YOU ARE NOT WHO YOU ARE ONLINE. Day two and I felt sad. I was alone in the world! Completely exposed! I took every opportunity to not be around anyone because I felt like I didn’t know how to be. The bullshit falling away is all good but it takes with it a lot of what you’ve unfortunately learnt to rely on in order to exist in the world. It’s like breaking up with somebody who has been dragging you backwards for so long but realising that you’ve kind of forgotten how to be a whole person without them. It feels like that without your online persona. You start to have to reassess whether you are interesting and exciting beyond the realms of your relationship or if you were only ever interesting and exciting because you stood together united, each making up for the others downfall. It forces you to be more present and not to rely on the notion that you are only relevant because you’ve done this or that because nobody actually gives a fuck. It’s far better to think ‘Well, I’m happy because I’m here and I’m engaged, present, inquisitive, able to listen and respond to the world around me in a way that is far more committed than it is with the incessant mind puncturing of a phone by my side’. Happy being the operative word. Luckily I have a good enough grip on reality (and myself) for this to have only affected me for a very short period of time. Today made me realise that it’s important to know at least a little bit of who you really are before you learn to not be you anymore.

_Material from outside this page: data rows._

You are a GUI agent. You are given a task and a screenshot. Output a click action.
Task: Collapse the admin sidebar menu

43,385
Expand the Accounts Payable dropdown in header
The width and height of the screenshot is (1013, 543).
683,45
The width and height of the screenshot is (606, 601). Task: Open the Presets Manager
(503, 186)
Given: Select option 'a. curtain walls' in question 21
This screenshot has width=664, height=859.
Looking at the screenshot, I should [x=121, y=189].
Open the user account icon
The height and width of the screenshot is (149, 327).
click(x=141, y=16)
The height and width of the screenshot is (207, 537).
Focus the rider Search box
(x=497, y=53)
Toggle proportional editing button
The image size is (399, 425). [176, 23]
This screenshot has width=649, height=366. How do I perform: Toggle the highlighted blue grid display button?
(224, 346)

CHOOSE REAL LIFE. Today I was elated.  A few people on the ranch were heading into town and I was going to go with them to reconnect, to see what I’d been missing in the world, to talk to my friends, to shove fifty thousand photos on Instagram of the sunset over the mountains, finally! But I was prevented from doing so by a call from the wild. Clint told me he was going fly fishing on the Little Blackfoot River instead and after a morning of internal conflict over which would give me the most long term nourishment, I chose to go with him. Clint is a brilliant writer and father to two of my favourite humans. We spent the journey there eating cookies, drinking coffee, talking about writing and the challenges that come with being greedy for life, interrupted only by brief gasps towards the landscape opening up around us. We pulled to the side of the road and after a brief lesson in casting the fly, climbed down into the river and waded for hours there on the Little Blackfoot. I’d never been  fishing and I wouldn’t have traded that day in for anything else in the world. I returned to the ranch feeling elated over having learnt some real things, not just from the river but from my companion on it….Choose real life every time.

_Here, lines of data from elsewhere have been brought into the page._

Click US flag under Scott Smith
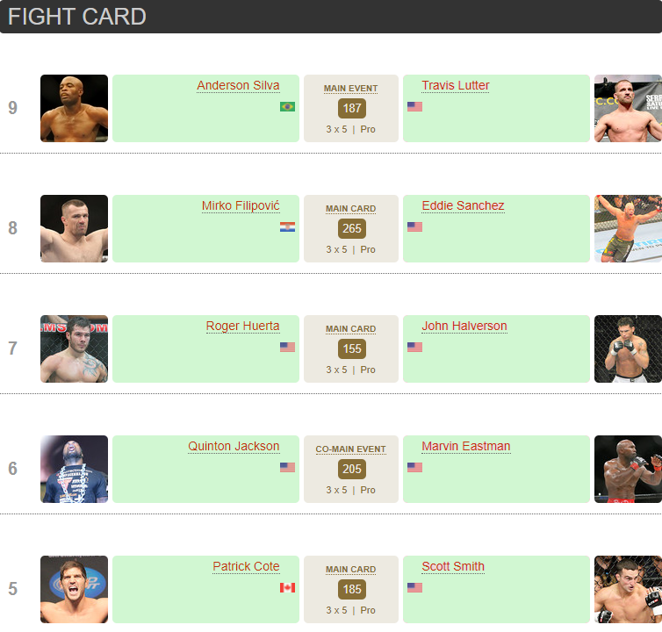This screenshot has width=662, height=632. click(414, 587)
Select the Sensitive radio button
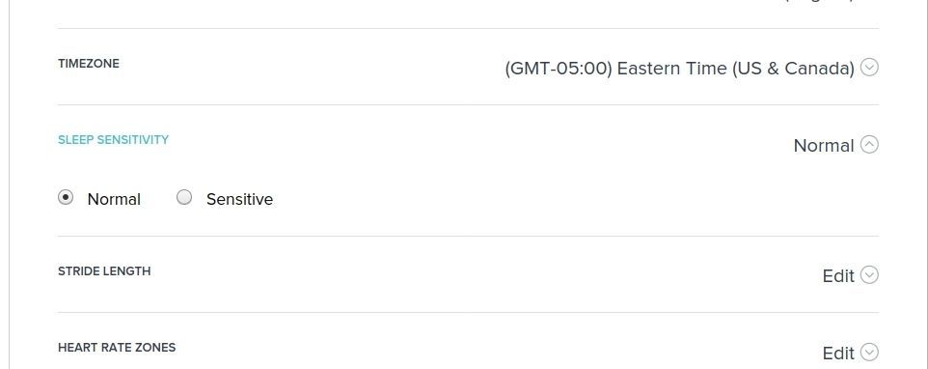 [x=184, y=197]
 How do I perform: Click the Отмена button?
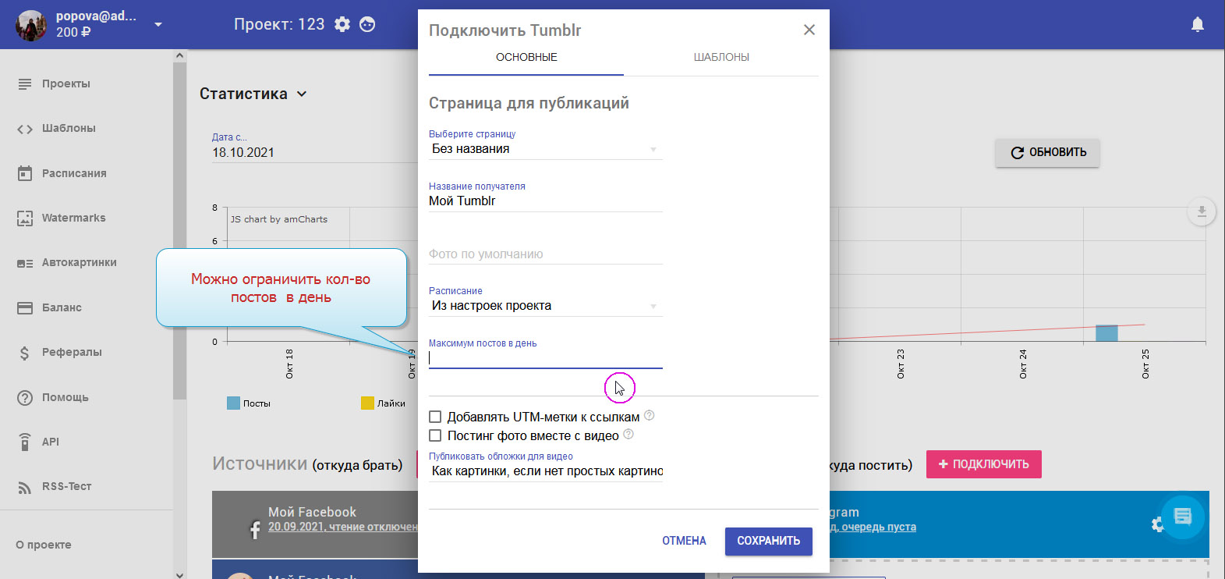pos(684,541)
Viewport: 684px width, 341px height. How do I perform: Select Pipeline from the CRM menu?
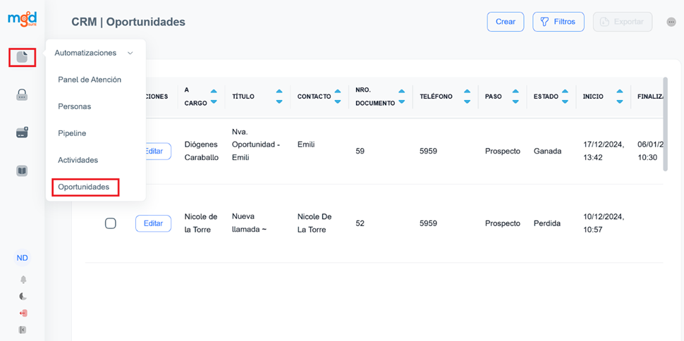72,133
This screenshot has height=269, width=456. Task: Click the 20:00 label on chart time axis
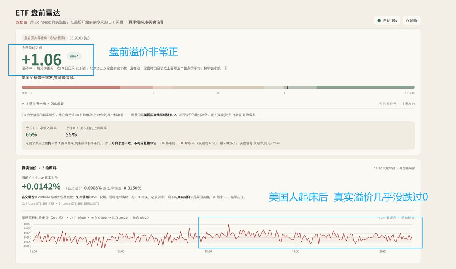383,252
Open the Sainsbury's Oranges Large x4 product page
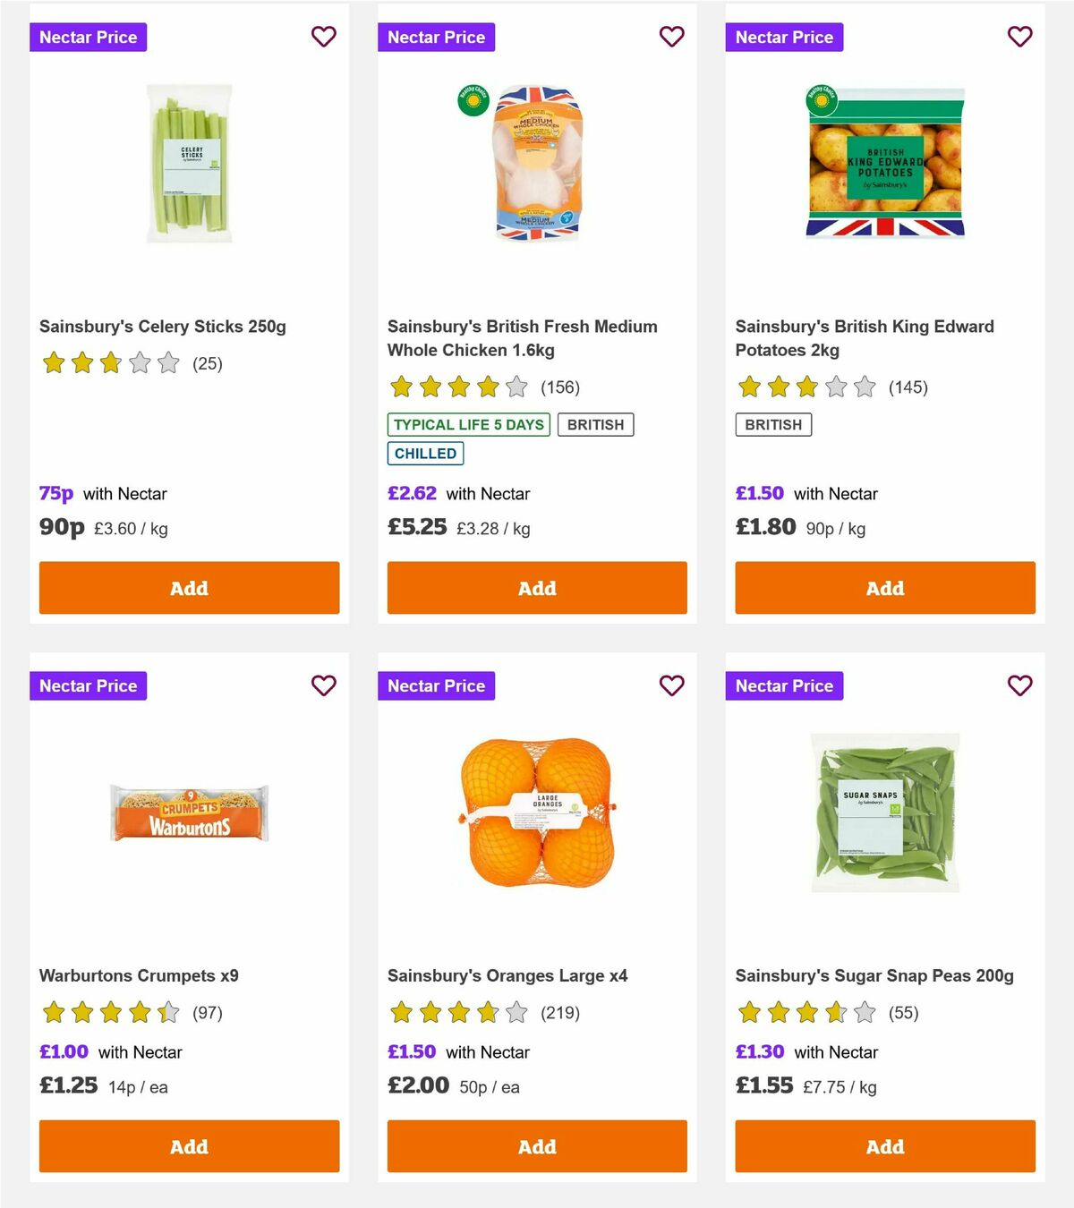Image resolution: width=1074 pixels, height=1208 pixels. pyautogui.click(x=507, y=975)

BE YOUR OWN GOOGLE. Day four and I needed google. I am painfully aware of how little I really know without it. Of how many words are not in my vocabulary. That the plants and birds can’t tell me what they are. That I have to learn much much more about the world that I’m living in in order to really live in it. That terrifies me. But it has forced me to ask more questions and to interact with people, to engage in and appreciate mutually nourishing  exchanges rather than one sided ones. Feed and be fed. Keep asking questions. Or reading books. Relish the actual search for information over the instantenaous satisfaction of finding it out. I’m learning to be my own search engine. It takes longer but it’s a hell of a lot more rewarding. Generally, the internet cuts out the middle man but what you didn’t know is the middle man is actually a suuuuper cool dude with a whole bunch of knowledge and good stories. He’s where real life occurs, go hang out with him.

Reconnection was tough. I flew straight to Los Angeles and was so overwhelmed the first few days, I panicked and had like, three breakdowns. I’m being melodramatic but it’s also completely true, ask Sarah. Yet from just a short time away from my phone, I noticed how much easier I found it to talk to people, how much easier it was to listen to what they were saying without thinking of being somewhere else, how much easier it was to recognise the things that would keep my internal batteries charged and my willingness to say yes to them. I also found that I liked the things I was saying and thinking more and that those thoughts were more fully formed because of the space I had in my head to organise them. I’m trying to hold on to it but its tough. Perhaps I’ll peruse pictures of remote forest cabins on instagram for a few hours. Perhaps that will help…right?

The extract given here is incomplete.